🤖 AI Summary
Epilepsy research has long been hindered by the absence of large-scale, standardized intracranial electroencephalography (iEEG) datasets and unified evaluation benchmarks, impeding model reproducibility, cross-center validation, and clinical translation. To address this gap, this work integrates multicenter data to construct the largest preoperative iEEG resource to date, comprising high-resolution recordings from 302 patients totaling 178 hours. For the first time, heterogeneous iEEG data from diverse sources are harmonized in format and metadata, accompanied by over 36,000 expert-validated pathological event annotations and comprehensive clinical metadata. Building upon this resource, we establish a reproducible benchmark for clinically relevant tasks such as epileptogenic zone localization, enabling end-to-end modeling of long sequences and cross-domain pretraining, thereby significantly enhancing model generalizability and clinical translatability.
📝 Abstract
Epilepsy affects over 50 million people worldwide, and one-third of patients suffer drug-resistant seizures where surgery offers the best chance of seizure freedom. Accurate localization of the epileptogenic zone (EZ) relies on intracranial EEG (iEEG). Clinical workflows, however, remain constrained by labor-intensive manual review. At the same time, existing data-driven approaches are typically developed on single-center datasets that are inconsistent in format and metadata, lack standardized benchmarks, and rarely release pathological event annotations, creating barriers to reproducibility, cross-center validation, and clinical relevance.
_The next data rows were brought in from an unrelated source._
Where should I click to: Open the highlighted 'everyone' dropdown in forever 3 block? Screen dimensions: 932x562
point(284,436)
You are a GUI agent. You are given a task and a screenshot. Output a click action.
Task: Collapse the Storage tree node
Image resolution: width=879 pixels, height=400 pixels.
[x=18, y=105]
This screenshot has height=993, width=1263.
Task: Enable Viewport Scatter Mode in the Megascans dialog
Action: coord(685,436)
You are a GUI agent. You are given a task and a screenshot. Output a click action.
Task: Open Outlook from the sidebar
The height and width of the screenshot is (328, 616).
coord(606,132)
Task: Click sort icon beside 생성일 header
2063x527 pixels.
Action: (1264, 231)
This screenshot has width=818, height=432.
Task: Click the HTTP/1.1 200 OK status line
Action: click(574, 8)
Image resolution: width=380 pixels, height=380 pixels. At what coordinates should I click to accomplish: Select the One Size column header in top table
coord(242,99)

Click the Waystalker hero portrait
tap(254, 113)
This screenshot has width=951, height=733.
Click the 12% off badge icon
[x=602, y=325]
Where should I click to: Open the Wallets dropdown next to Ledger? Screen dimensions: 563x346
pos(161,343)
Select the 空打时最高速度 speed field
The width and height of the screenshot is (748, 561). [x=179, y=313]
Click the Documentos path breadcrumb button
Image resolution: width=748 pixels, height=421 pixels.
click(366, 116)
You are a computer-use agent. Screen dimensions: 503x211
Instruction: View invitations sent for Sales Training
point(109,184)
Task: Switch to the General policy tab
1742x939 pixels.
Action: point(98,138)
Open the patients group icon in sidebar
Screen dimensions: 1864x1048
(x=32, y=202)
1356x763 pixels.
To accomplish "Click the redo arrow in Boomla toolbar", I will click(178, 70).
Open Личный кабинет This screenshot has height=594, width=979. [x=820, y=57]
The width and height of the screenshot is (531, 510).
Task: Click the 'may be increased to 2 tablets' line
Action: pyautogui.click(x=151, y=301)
With extensive efforts to reconcile heterogeneous iEEG formats, metadata, and recordings across publicly available sources, we present $\textbf{Omni-iEEG}$, a large-scale, pre-surgical iEEG resource comprising $\textbf{302 patients}$ and $\textbf{178 hours}$ of high-resolution recordings. The dataset includes harmonized clinical metadata such as seizure onset zones, resections, and surgical outcomes, all validated by board-certified epileptologists. In addition, Omni-iEEG provides over 36K expert-validated annotations of pathological events, enabling robust biomarker studies. Omni-iEEG serves as a bridge between machine learning and epilepsy research. It defines clinically meaningful tasks with unified evaluation metrics grounded in clinical priors, enabling systematic evaluation of models in clinically relevant settings. Beyond benchmarking, we demonstrate the potential of end-to-end modeling on long iEEG segments and highlight the transferability of representations pretrained on non-neurophysiological domains. Together, these contributions establish Omni-iEEG as a foundation for reproducible, generalizable, and clinically translatable epilepsy research. The project page with dataset and code links is available at omni-ieeg.github.io/omni-ieeg.